In the right circumstances, riding a bicycle may become trancelike. The machine below you becomes a transparent conduit for a singular physical experience that approaches the equivalence of a flow state.

For me, this means riding late at night when the streets are empty. This means riding at a deliberately slow speed. And finally, this means doing so on a track bike.

One gear, so no shifting. No freewheel, so no coasting. Your legs are how you go and how you slow. It is the simplest, most direct experience available on two wheels.

I have no destination, just an urge to be in motion. I follow no particular route, though I nearly always turn in the direction of any cats I see crossing the street. I stick to the smallest, quietest roads I can find and continue until the urge to move transitions into an urge to be still.
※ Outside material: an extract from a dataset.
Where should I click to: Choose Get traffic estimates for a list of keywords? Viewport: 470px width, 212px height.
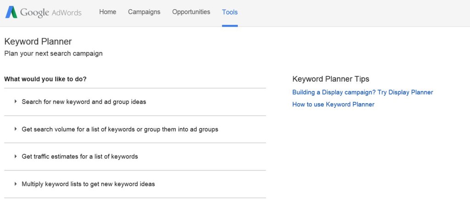click(x=80, y=156)
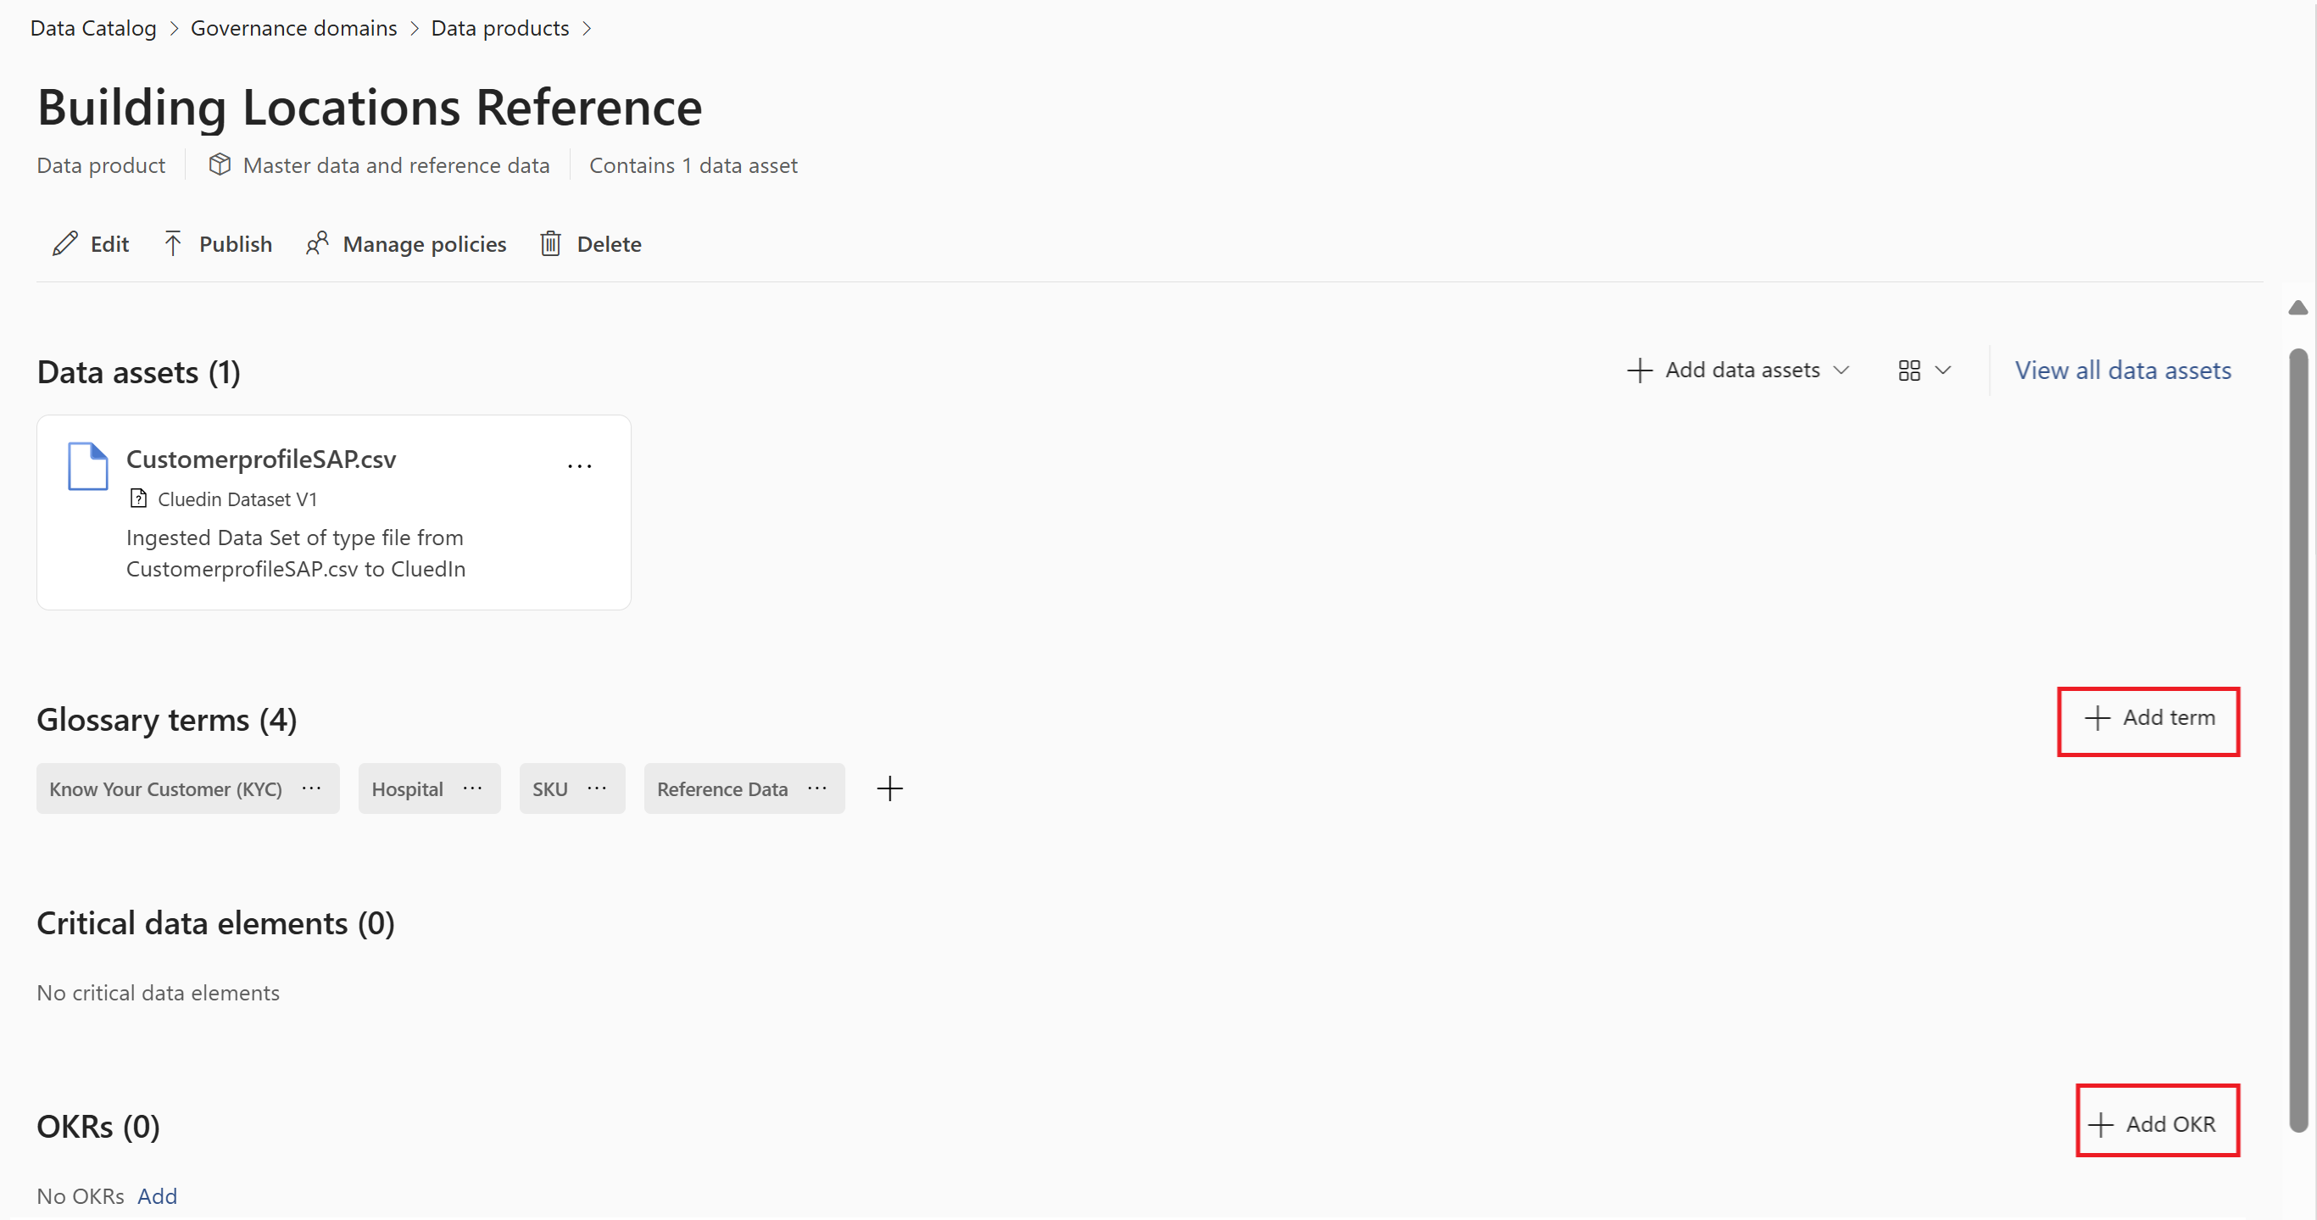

On this night, I eventually find myself lying still on a park bench just a short distance from my apartment, watching the daphne-scented wind blow a zelkova’s branches to and fro, showing and hiding Orion’s belt behind fresh spring leaves.

From this evening’s walk. Sony A7 II, Nikkor S•C 50/1.4, +2 closeup lens.

My slow cooker most often gets used as a water bath for sous vide. I’m sure it’s deeply offended by this.

No 17 In the Park

A boy running in Tsuki Park in Saitama City, Japan

35°51’13.2228"N 139°39’23.529"E

There is a bench that I think of as my bench, in a park that I think of as my park. If I am not at home, not at work, and not walking around, there’s a good chance I’m sitting on my bench.

I first visited the park nearly six years ago, on the day I moved to Japan. A friend brought there me to join an evening cherry-blossom party. Several years later, when I moved from Tokyo to Saitama, I realized happily that it was only a two-minute walk from my new home.

I go there nearly every day, whether to read, to write, or just sit and let the world do what it will as I watch. It does a lot, but what I most enjoy in the park is to see the different categories of people who cycle through the park as the day progresses.

Retirees do calisthenics in groups early every morning. Preschool classes and mothers with young children arrive in the mid-morning or early afternoon, playing cheerfully and sprinting across the open spaces with glee.

Dogs and their humans congregate in the early evening. In the late evening, couples and exhausted office workers alike steal a few quiet moments before heading home.

You’re apt to find me there at any time when I don’t have good reason to be anywhere else. Usually, I’ll have with me something to read, a notebook, and a pen, though sometimes they just sit by my side. The park is diversion enough on its own.